Steve Lague: It's every skipper's aim to ensure that all of their passengers have a great time every time they go out on the water. And they'll go to great lengths to ensure that it happens.
But what would happen if one of your passengers fell overboard? Would you know what to do?
Doug, what are some of the precautions a skipper can take to prevent a man overboard incident?
Doug King: I think prevention is definitely best, right up front. They should brief all of their passengers before they leave to head out. They should definitely have checked the weather to make sure it's suitable for the size of their vessel and what they intend doing. It's then up to the skipper to make sure that he alerts the passengers if he's going to do any sudden turns or suddenly speed up or slow down so that they know that they're supposed to be hanging on.
It's always a good rule to have one hand on the boat and one hand for yourself just in case the skipper does something that you're not expecting. And I think the other thing as a general rule, any children or people that really can't swim that well should be in PFDs.

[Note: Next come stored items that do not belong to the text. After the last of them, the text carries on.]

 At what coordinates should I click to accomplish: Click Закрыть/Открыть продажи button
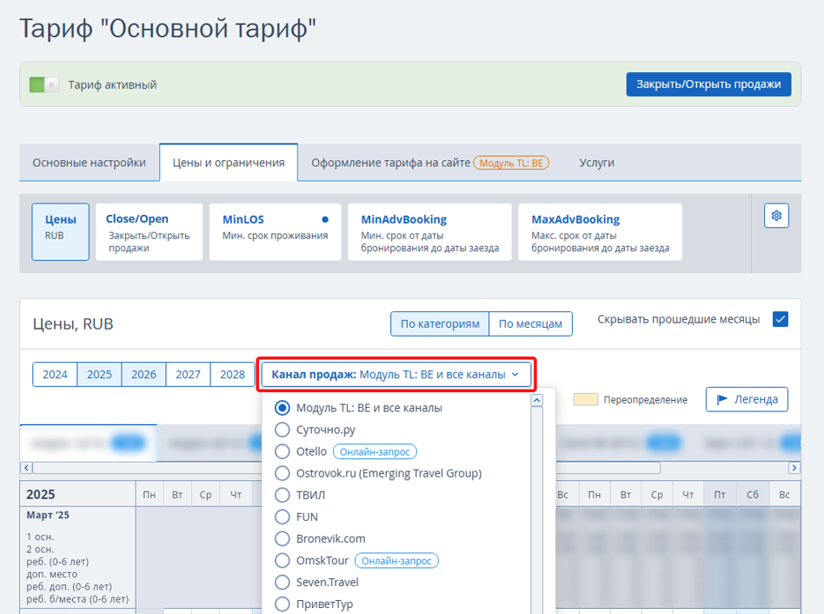tap(708, 84)
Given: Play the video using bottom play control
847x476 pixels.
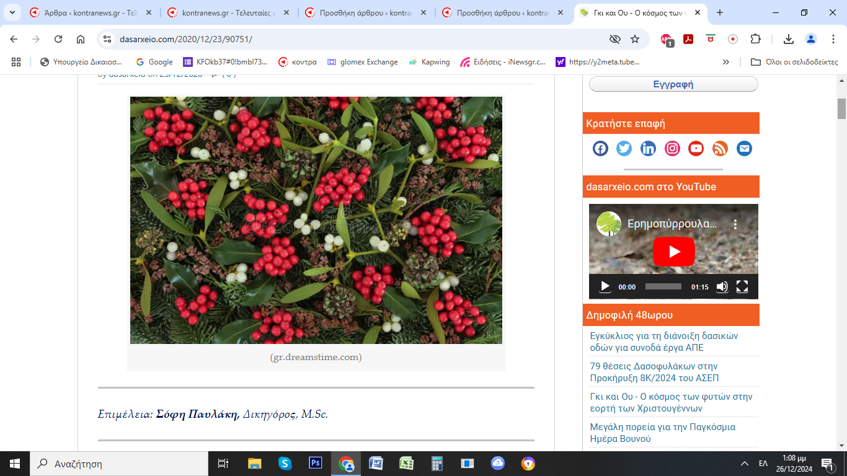Looking at the screenshot, I should [605, 287].
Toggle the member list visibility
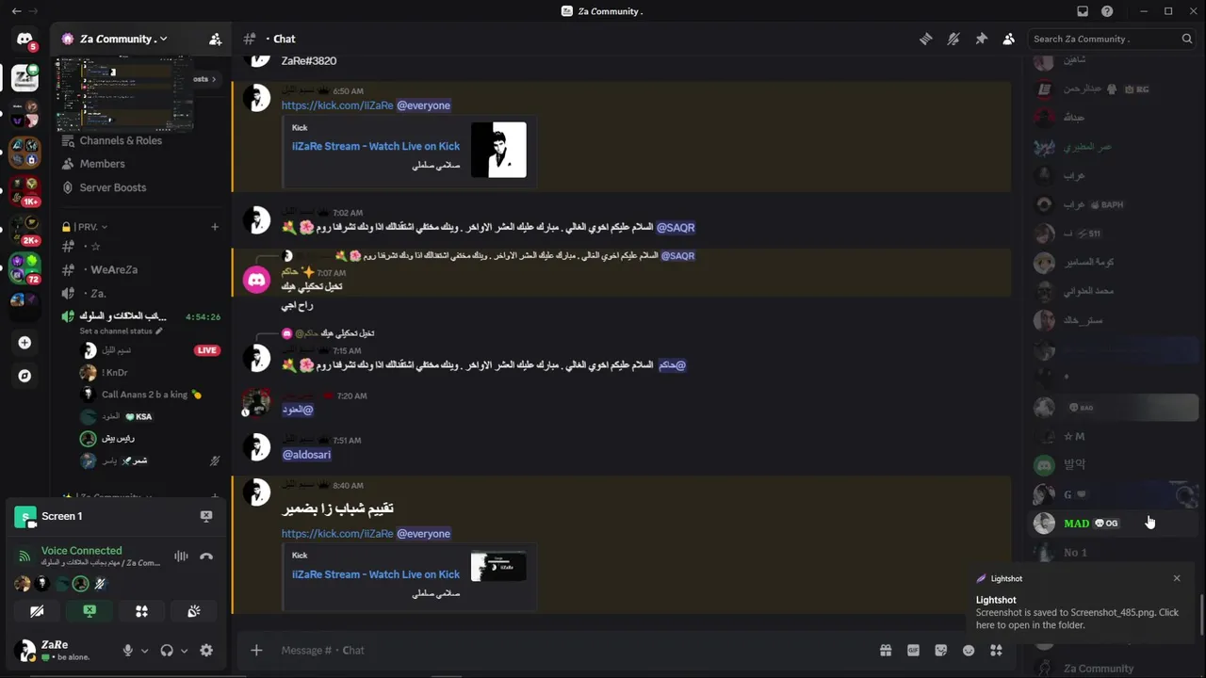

Steve Lague: We all know the best laid plans don't always work, and sometimes people do fall overboard. What's the first thing a skipper should do when that happens?
Doug King: Well, the first thing that should happen, whoever sees the person go over the side should yell out, "Man overboard."
Passenger: Man overboard, port side.
Doug King: It's also important that they tell the skipper which side of the vessel that the person went over the side on, because that's the way you want the vessel to turn so the propellers are moved away from the person that's in the water.
The skipper then, on hearing the word 'man overboard', should immediately, if they've got a GPS or a chart plotter, hit the man overboard button, particularly at night because you need to be able to get back to that position where the person was.
The person who saw the person go over the side needs to keep a watch on them, because while the skipper's trying to turn the boat, he won't have them in view. So the passenger really needs to keep a good view of the person that's there. It's then up to the skipper to approach the person in the water downwind so that the boat won't blow over the top of them. The key here is to make sure that when the skipper gets close to them, he's going very, very slowly and by the time he's got the person beside the boat, he's got it out of gear because you don't want the propellers turning around while you've got someone in the water.
It's then just a matter of getting the person back in the boat. If the person needs help to get in the boat, the best way to do it is to get them under the arms and dunk them in water, not putting their head under but push them down twice and then heave them in. This will give the momentum to allow you to pull them into the boat.